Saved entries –
%%
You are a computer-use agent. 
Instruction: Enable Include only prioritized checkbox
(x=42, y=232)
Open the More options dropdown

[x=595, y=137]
%%
Your objective –
Exactly and only the lines from the one containing "Instruction: Enable Include" to the end of the entries above are to be written out.

Result for this exercise –
Instruction: Enable Include only prioritized checkbox
(x=42, y=232)
Open the More options dropdown

[x=595, y=137]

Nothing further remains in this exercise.